_SUPPLIED MATERIAL_:
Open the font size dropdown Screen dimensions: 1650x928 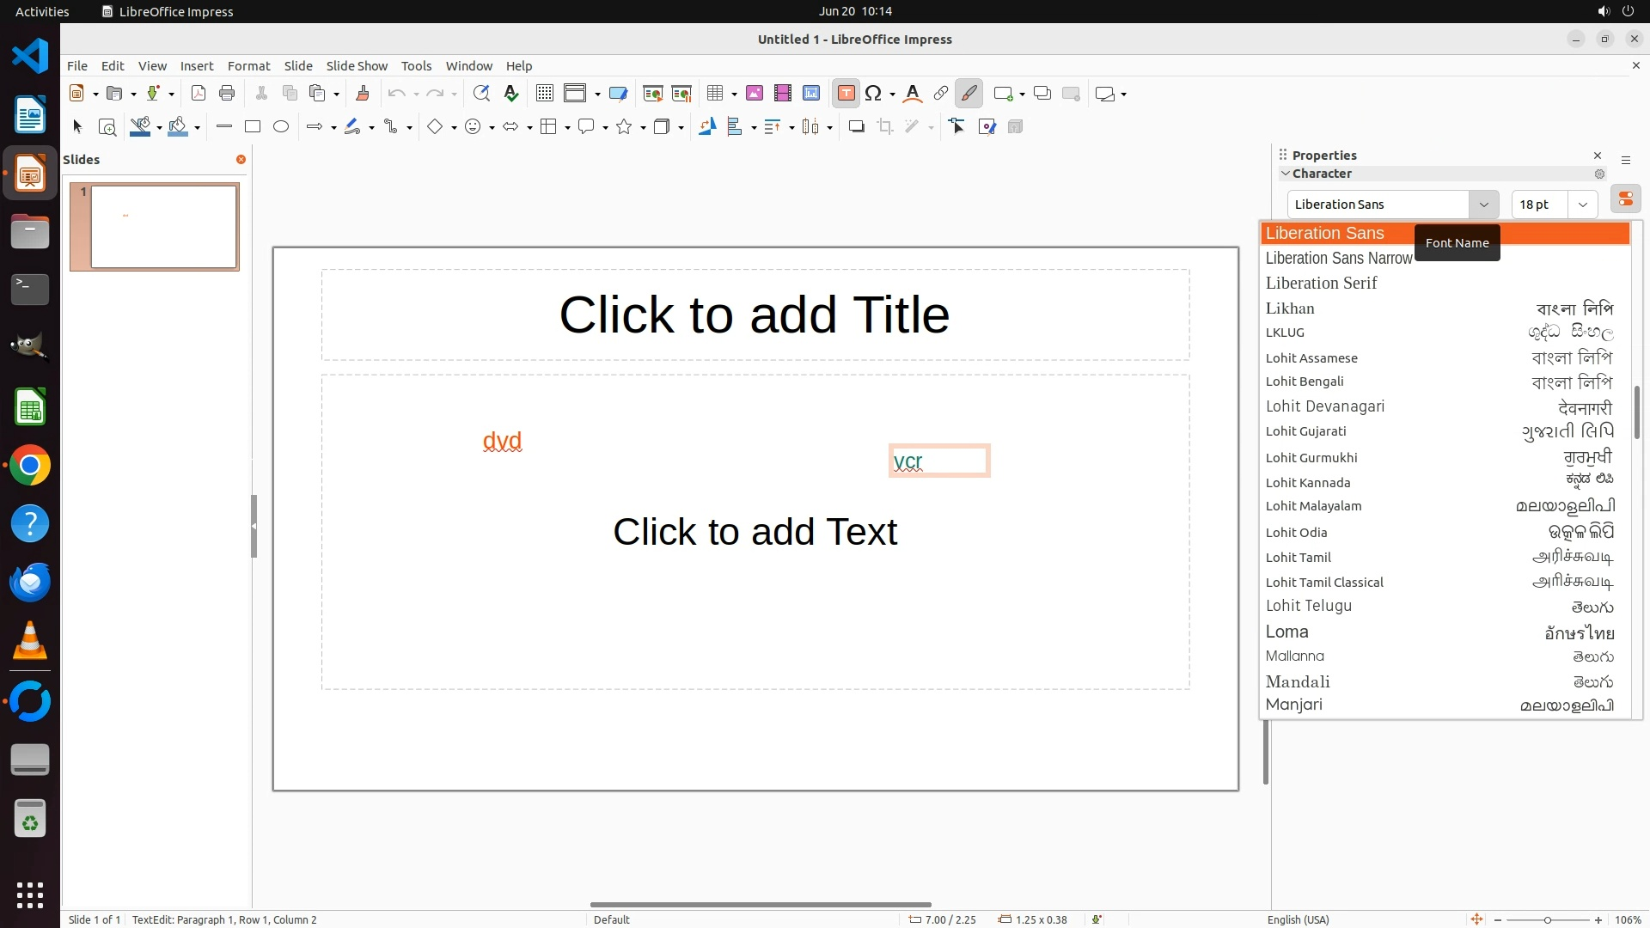[x=1582, y=205]
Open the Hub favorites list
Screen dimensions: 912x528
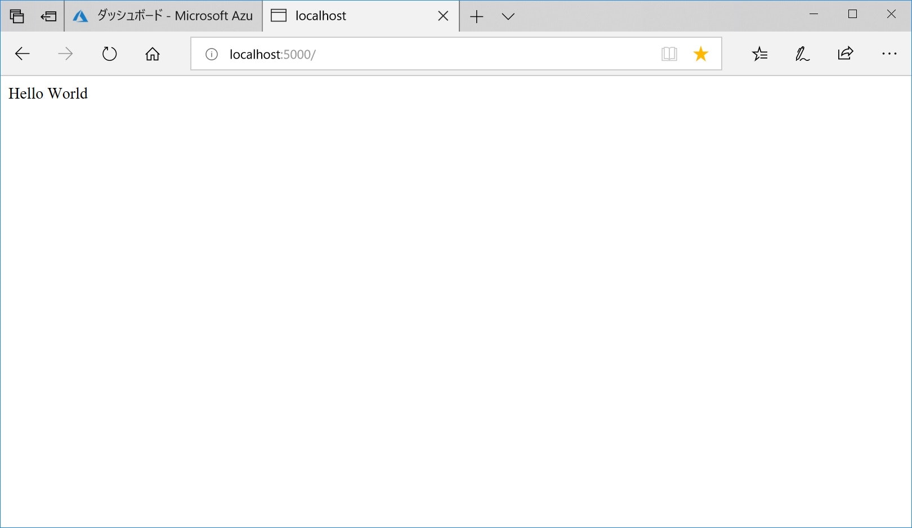pyautogui.click(x=759, y=54)
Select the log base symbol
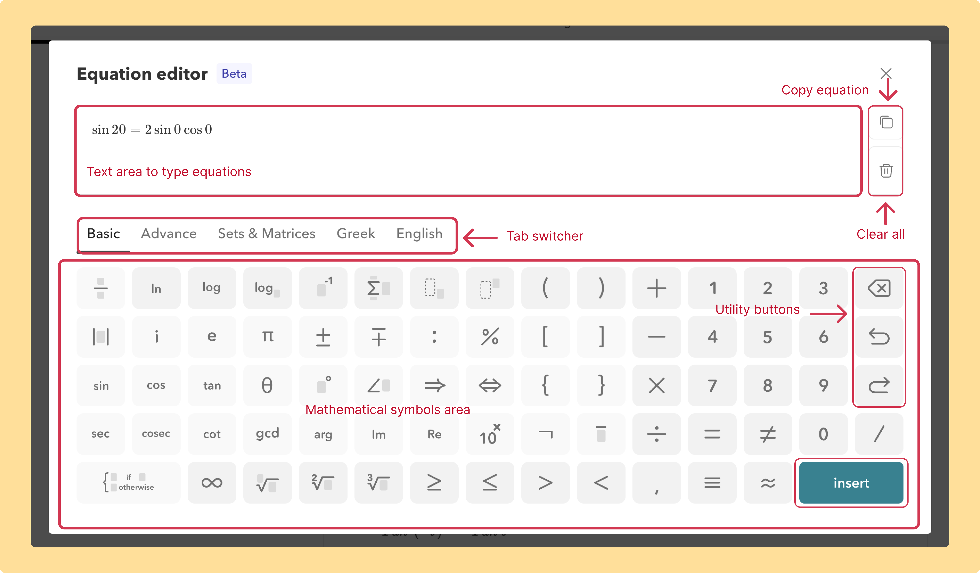980x573 pixels. click(x=268, y=288)
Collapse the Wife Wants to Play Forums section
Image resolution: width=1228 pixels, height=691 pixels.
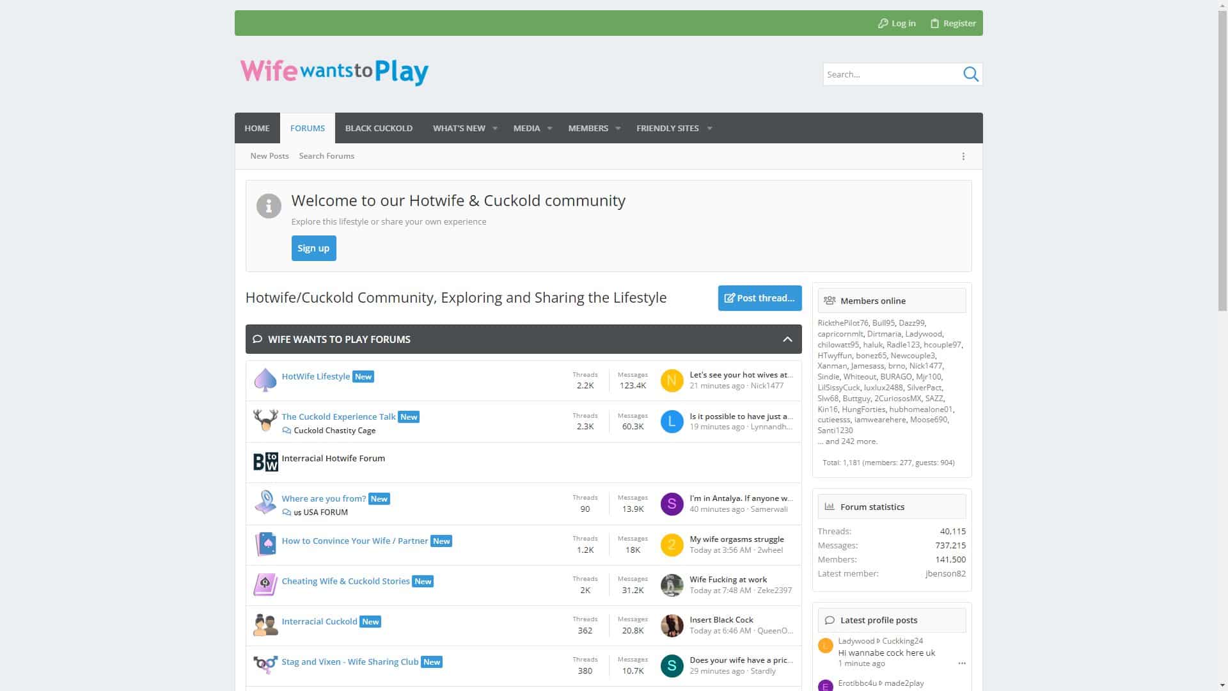pyautogui.click(x=788, y=339)
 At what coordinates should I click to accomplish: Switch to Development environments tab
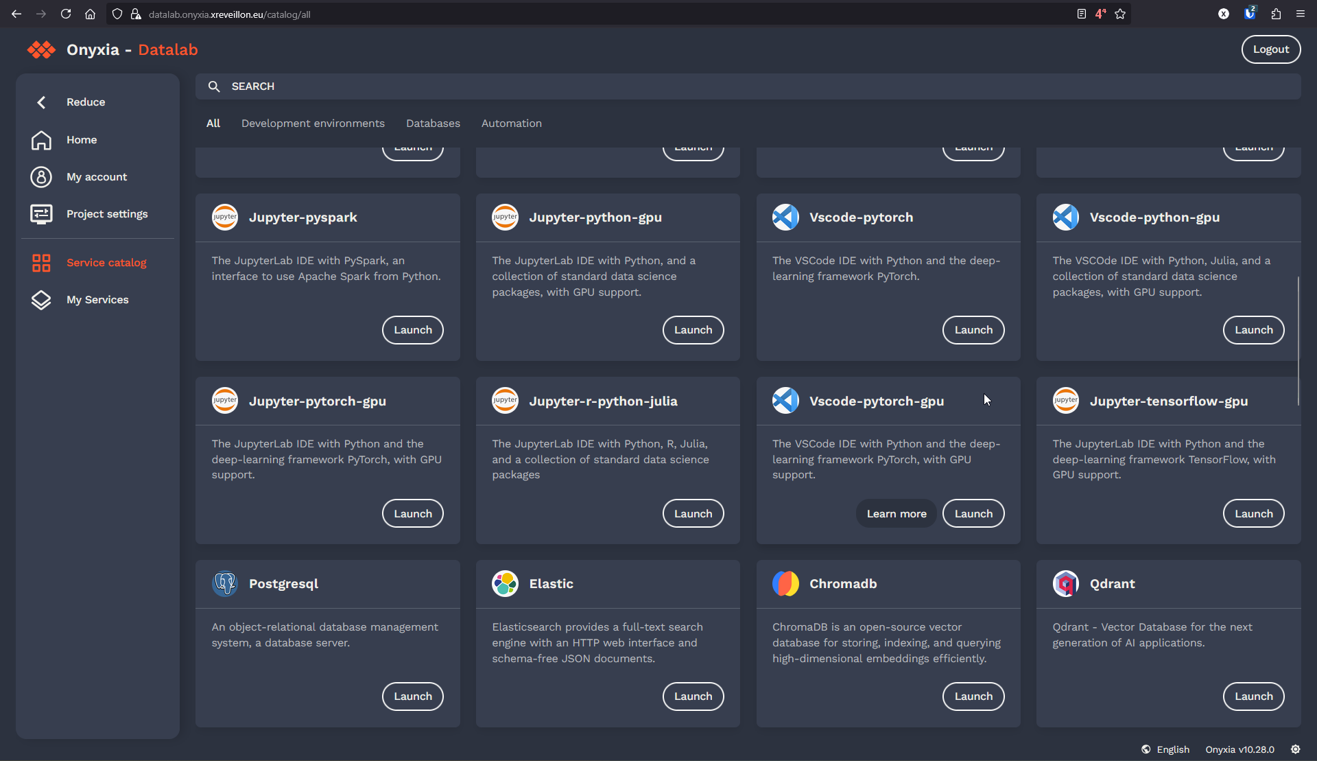click(x=313, y=124)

_WHAT IS REQUIRED_: Please write out the lines above exactly, from the one that contains "Select the log base symbol" through the final line, and include none of the pictures.

_RESPONSE AREA_:
Select the log base symbol
980x573 pixels. click(x=268, y=288)
Collapse the Wife Wants to Play Forums section
Image resolution: width=1228 pixels, height=691 pixels.
pyautogui.click(x=788, y=339)
 At what coordinates should I click to accomplish: Switch to Development environments tab
click(x=313, y=124)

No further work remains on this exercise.